Dirk Gysbert de Villiers (born 4 November 1960), popularly known as Gys de Villiers, is a South African actor, musician, sculptor and writer. He is best known for the roles in the television soap operas Binnelanders and 7de Laan, as well as for the films; Traitors, Vehicle 19, On the Wire, and Inside Out.

==Personal life==
Gys de Villiers was born on 4 November 1960 in Roodepoort, South Africa as the youngest of five siblings. His father Dirk de Villiers was a popular film director. His mother Addy de Villiers is also a popular actress. He matriculated at Linden High School in Johannesburg. In 1980, he enrolled to a bachelor's degree in drama at the University of Cape Town, but ended after one-year course. Gys's eldest brother Valken died in a plane crash.

He is married to Jaci Smith, where the wedding was celebrated on 1 July 2006. After the marriage, they lived in Linden, but then moved to Westdene in Johannesburg. Then they moved to Knysna for seven years, and finally returned to Johannesburg. After his fiftieth birthday, they applied for residency rights and work permits to work in New York, USA. On 29 March 2015, they flew to New York, after obtaining green cards.

==Career==
During his high school life, he was a member of two music groups, "The Three Slap Chips" and "Bronco". In 1978, he joined military service in Kimberley and later shifted to Windhoek in 1979. During his life in Windhoek, he started acting career in theater, when he played a small role in stage play The Three Van der Walts. After graduation from University of Cape Town, he became a professional actor.
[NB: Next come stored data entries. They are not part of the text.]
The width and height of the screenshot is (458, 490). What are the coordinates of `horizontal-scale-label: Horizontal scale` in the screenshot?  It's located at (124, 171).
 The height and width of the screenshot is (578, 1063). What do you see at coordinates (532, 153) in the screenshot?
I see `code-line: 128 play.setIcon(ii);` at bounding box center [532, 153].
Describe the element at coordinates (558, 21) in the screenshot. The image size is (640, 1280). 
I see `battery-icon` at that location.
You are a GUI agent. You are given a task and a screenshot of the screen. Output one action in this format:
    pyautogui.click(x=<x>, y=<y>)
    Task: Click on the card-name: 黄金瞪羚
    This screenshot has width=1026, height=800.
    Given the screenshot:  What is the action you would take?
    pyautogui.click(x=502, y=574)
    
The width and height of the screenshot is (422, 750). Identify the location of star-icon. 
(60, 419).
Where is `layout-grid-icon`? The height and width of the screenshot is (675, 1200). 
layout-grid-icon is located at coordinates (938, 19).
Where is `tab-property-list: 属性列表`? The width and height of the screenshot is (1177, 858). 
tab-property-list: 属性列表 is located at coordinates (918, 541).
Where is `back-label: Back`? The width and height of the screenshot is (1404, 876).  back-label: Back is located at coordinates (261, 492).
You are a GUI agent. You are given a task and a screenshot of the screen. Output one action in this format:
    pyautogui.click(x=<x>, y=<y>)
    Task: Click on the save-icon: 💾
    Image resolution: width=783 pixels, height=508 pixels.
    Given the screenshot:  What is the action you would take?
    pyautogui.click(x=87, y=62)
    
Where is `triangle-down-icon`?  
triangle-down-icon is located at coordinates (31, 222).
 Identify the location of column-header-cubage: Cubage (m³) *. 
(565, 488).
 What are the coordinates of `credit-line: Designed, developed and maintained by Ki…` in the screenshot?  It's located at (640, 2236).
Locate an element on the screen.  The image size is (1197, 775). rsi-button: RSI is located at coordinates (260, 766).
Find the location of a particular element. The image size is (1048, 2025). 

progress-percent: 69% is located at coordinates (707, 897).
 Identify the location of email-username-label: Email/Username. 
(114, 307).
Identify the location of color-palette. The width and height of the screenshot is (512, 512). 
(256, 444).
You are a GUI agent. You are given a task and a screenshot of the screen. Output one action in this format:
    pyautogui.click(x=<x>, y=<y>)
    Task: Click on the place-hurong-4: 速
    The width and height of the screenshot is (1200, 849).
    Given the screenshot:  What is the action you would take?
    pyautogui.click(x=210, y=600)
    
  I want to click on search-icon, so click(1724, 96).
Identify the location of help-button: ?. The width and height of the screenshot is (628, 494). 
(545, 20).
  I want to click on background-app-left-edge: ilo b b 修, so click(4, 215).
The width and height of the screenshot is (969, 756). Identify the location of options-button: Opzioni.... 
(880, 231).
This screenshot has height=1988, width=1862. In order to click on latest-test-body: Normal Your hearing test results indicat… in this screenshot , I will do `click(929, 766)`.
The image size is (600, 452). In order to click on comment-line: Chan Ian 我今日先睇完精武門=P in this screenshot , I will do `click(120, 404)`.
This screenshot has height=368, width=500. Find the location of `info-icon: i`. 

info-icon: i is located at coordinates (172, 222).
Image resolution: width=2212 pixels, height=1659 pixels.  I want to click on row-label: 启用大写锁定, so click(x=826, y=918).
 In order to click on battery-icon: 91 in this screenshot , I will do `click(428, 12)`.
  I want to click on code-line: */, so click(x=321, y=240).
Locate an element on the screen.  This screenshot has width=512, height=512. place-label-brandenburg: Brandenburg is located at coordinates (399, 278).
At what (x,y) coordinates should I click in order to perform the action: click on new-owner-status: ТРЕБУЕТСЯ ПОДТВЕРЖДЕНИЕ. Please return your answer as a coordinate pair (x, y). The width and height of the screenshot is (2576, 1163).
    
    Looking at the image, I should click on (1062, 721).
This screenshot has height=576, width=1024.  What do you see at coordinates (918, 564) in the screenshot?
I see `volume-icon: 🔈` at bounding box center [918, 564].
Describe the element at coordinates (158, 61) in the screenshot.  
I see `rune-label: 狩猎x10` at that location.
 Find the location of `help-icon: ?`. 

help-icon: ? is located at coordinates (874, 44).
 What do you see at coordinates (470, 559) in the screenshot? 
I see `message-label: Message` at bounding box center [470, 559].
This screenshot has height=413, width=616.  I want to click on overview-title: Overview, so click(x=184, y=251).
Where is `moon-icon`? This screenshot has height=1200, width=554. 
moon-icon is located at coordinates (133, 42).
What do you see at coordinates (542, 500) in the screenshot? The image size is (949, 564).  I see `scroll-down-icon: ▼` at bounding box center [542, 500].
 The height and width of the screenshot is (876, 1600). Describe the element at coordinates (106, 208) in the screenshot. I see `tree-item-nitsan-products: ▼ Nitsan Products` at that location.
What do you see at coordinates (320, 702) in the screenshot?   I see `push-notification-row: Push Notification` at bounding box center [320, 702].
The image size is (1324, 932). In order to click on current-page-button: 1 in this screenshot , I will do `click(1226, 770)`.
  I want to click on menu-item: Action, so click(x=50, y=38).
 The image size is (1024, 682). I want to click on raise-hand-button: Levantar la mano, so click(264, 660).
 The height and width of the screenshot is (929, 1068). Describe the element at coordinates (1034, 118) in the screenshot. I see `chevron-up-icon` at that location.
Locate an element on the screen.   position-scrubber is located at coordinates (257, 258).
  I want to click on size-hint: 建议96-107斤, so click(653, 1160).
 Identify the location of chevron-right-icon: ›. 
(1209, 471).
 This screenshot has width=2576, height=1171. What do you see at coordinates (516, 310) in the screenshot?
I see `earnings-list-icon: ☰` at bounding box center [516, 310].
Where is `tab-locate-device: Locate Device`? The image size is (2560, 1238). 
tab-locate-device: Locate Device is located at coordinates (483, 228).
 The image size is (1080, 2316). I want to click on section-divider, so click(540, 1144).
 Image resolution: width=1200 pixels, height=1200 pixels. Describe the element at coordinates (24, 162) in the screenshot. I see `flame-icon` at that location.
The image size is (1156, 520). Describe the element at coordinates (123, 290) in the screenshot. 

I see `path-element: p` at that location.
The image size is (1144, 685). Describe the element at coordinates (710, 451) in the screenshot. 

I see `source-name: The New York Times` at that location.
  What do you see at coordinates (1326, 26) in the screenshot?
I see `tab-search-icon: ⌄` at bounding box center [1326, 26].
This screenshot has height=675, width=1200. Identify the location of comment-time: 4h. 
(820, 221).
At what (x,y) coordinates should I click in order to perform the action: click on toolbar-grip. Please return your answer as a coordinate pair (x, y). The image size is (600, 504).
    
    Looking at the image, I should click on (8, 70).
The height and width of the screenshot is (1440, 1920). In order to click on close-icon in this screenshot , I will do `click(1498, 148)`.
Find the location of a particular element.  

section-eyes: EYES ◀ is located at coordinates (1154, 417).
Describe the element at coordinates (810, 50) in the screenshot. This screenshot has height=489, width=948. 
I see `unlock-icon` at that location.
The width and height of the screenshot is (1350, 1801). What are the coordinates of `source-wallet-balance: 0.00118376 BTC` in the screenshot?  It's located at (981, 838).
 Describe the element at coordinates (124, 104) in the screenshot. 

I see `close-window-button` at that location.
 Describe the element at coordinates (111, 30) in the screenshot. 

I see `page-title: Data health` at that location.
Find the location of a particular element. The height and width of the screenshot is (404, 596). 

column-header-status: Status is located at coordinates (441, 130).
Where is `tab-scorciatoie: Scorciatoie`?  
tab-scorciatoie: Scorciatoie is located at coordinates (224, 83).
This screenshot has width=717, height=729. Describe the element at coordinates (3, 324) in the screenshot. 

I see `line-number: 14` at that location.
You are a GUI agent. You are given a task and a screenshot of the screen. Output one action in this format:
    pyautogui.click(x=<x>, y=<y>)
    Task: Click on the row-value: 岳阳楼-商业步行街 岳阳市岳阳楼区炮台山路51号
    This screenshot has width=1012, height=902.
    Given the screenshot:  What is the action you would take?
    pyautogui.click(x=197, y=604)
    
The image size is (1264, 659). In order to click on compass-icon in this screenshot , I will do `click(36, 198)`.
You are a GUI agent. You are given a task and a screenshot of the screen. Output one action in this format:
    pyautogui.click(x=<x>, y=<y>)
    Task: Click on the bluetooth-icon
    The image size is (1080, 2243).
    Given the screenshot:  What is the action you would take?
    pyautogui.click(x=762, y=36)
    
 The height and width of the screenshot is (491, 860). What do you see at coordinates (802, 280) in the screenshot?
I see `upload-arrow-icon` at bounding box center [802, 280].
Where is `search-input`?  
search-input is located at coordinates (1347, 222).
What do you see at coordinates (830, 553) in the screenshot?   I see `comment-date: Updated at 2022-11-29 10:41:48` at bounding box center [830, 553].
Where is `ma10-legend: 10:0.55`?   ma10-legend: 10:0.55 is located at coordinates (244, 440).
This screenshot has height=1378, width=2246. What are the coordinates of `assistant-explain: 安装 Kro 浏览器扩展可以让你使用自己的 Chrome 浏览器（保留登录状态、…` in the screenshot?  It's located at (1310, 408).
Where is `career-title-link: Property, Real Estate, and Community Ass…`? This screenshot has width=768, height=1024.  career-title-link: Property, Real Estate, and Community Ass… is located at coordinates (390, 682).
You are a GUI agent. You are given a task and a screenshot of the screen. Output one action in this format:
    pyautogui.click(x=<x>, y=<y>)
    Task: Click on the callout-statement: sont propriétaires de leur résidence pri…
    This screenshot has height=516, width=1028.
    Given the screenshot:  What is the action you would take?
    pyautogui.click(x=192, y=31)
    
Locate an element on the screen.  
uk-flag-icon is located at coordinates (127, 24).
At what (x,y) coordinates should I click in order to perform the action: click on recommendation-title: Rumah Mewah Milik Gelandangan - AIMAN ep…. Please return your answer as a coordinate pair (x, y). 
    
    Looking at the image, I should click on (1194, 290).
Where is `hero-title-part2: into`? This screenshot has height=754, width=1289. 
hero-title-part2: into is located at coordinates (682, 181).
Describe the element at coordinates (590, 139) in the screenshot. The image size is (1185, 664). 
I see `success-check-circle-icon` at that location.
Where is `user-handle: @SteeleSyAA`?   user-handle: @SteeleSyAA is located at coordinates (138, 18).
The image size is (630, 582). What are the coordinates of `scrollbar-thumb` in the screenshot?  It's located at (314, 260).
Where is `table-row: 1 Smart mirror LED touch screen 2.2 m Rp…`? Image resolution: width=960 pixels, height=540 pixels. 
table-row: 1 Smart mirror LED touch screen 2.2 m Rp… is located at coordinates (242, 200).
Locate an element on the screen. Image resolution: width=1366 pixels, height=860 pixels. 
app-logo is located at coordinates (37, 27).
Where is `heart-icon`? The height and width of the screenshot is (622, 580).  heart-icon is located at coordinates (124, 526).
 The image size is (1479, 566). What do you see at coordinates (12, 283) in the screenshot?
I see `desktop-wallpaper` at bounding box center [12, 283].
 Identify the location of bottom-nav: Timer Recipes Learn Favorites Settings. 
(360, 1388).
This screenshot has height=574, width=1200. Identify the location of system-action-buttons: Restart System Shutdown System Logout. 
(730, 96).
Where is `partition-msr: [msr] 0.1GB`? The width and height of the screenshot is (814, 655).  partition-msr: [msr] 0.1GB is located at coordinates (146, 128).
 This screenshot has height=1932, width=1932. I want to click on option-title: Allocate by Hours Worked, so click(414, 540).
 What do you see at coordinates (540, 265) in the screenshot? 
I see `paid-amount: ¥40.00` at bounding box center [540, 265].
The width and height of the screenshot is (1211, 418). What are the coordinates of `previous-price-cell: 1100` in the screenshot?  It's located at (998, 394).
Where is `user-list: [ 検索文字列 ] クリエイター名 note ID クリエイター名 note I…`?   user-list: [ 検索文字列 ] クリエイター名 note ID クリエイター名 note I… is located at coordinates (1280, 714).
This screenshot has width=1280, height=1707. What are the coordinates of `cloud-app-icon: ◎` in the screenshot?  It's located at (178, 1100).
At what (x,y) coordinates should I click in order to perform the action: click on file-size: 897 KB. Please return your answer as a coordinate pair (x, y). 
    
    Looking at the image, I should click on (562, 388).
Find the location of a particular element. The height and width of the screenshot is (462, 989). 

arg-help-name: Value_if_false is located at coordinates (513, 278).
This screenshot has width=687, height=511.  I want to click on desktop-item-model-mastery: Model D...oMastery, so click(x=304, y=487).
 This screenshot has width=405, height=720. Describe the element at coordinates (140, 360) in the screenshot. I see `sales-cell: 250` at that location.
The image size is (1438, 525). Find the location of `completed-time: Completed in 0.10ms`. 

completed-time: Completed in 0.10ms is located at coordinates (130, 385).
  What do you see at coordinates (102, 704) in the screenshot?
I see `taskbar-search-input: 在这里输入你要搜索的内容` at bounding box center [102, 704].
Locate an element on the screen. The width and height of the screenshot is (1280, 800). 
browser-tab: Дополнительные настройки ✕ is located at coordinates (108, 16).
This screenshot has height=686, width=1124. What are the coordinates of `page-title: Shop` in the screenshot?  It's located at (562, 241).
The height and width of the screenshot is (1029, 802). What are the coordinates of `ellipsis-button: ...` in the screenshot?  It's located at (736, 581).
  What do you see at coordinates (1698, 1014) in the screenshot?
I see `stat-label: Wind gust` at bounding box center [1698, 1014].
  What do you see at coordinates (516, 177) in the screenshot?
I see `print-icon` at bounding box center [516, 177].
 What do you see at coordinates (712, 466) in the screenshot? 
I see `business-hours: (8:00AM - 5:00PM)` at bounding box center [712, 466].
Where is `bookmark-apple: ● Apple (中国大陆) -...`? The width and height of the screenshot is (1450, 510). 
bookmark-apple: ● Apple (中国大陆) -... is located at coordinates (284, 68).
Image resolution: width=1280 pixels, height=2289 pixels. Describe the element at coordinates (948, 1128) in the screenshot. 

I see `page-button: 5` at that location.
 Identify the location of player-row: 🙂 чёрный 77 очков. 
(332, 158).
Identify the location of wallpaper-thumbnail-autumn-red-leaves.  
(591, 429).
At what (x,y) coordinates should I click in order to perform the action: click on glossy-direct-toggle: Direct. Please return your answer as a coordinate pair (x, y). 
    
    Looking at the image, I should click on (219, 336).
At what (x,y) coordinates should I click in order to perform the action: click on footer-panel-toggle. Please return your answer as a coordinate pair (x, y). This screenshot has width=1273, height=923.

In 1983 and 1984 he joined with the Transvaal Council for the Performing Arts (TRUK) as a full-time actor. Along with Marius Weyers, they established the PotPourri Festival. In the meantime, he produced the one-man stage play titled The Spinner which was written by Christo Leach. In 1985, Gys and Christo produced the play Die Spinner at the Market Theater. For this play, Gys won the AA Vita and DALRO awards as Best actor for the Afrikaans play.

After the play, he performed regularly at the Market Theater for the stage plays such as; Sing Jy Van Bomme, Deep Ground, Night General and Flight. In 1980s, he worked as the bass guitarist of the progressive rock band "Koos". In the meantime, he held an exhibition of his sculptures. Meanwhile, he continued to work for theatre for ten years. In 1993, he started television dramas such as; Arende, Die vierde kabinet, Donkerland, Malan en Kie. His first major television role came in 1993, in the serial Triptiek and played the role "Barry McGregor".

In 1984, he made his film debut with Maneuvers directed by Regardt van den Bergh. Then he acted in many films of various genre such as; City of blood, The Stick, On the wire, Dangerous ground, Tarzan and the lost city, Desert diners, Inside out, Bare hole between the daisies, Boetie goes to the border!, Paljas, Zoop in Africa, Durban poison, Praying Mantis, The Long Walk to Freedom, Jimmy in Pink and Traitors.

He also acted in the stage play The Businessman of Venice, where he received the Johannesburg City Theater Award for Best Actor in a Supporting Role. Apart from that, he also performed in the plays: Psychedelic Cowboy and Sister Nun, Imbumba, Seer in the Suburbs, Wood for the trees and Out of the blue. In 2009, he participated in the reality show Survivor SA: Santa Carolina and was able to won a Volvo car and finished in 6th place.

==Author work==
In collaboration with his wife Jaci, Gys wrote the book The Cabarets Suig and Die Afrikaner. The book also won the Anglogold Crucible Prize for Best New Afrikaans stage text and then won the Beeld Plus Aartvark Prize for innovative work at the Aardklop Festival in 2003. The book was also nominated for two Naledi prizes in 2005. In 2013, he translated the drama about military service, White men with weapons by Greig Coetzee.